Con Hawks, con anterioridad a El dorado, Caan había colaborado en ¡Peligro... Línea 7000! Y, siendo el caso, que el común de los aficionados está recordando al finado por su creación de Sonny Corleone en la segunda parte de El padrino (1974), hay que decir que incluso con Coppola hay una colaboración anterior. Se trata del Kilgannon de Llueve sobre mi corazón (1969), uno de los títulos más interesantes del primer Coppola. En sus secuencias, James Caan incorporaba a un antiguo campeón del fútbol americano, en cuya práctica se ha quedado alelado, lo que le ha valido una modesta indemnización de la universidad para la que jugaba. Sin ningún futuro académico y con el entendimiento seriamente tocado, Kilgannon se echa a la carretera sin saber muy bien por qué. Al igual que ha hecho Natalie (Shirley Knight), la esposa que está abandonando el domicilio conyugal embarazada. Los dos acabarán siendo buenos camaradas -nada más- en esta sobresaliente road movie del primer Coppola.
El último Coppola, el de la inexorable decadencia, arranca en Jardines de piedra (1987). Puede que, en sus secuencias, James Caan recrease al último de sus tipos duros.

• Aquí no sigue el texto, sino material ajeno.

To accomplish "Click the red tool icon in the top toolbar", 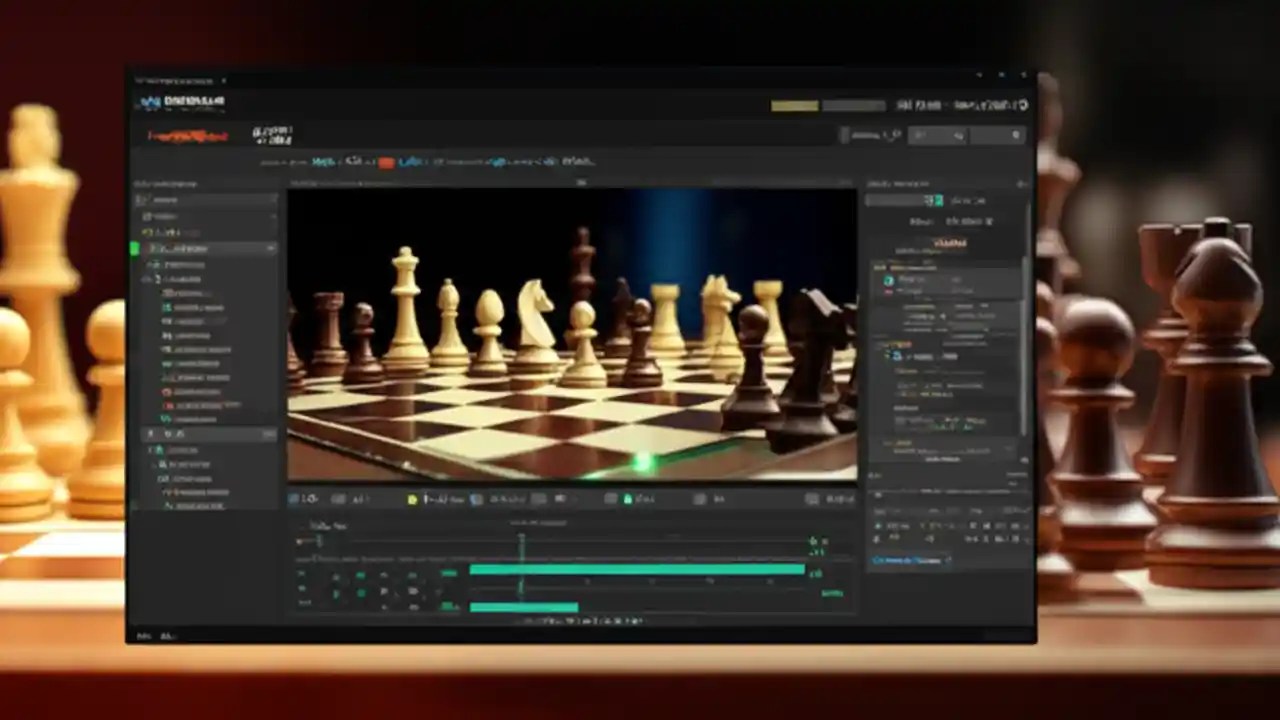I will 387,161.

Su personaje estuvo en la línea de los incorporados en el Hollywood clásico por Victor McLaglen y Ward Bond.
Yo, que hasta cierto punto soy tan de los años 70, prefiero recordar al finado como el Jonathan de Rollerball (1975), la esplendida distopía de Norman Jewison, antes que como el Paul Sheldon de Misery (1990), la celebrada, por tantas audiencias, adaptación de Stephen King debida a Bob Reiner.
Desde los años 90 hasta la fecha, en la filmografía del finado todo se me antoja menor. Es esa decadencia tan frecuente entre los grandes del Hollywood de los 70 que les lleva de la aparición estelar en cintas comerciales a los trabajos en televisión. Me quedo con el Logan de Los aristócratas del crimen. De verme en semejante trance, me gustaría tener su coraje y entonar una canción. Quien sabe si James Caan no enfrentó a la Parca como su Logan el quirófano. Que la tierra le sea leve. Ya quedan muy pocos tipos como él.
Publicado el 9 de julio de 2022 a las 02:15.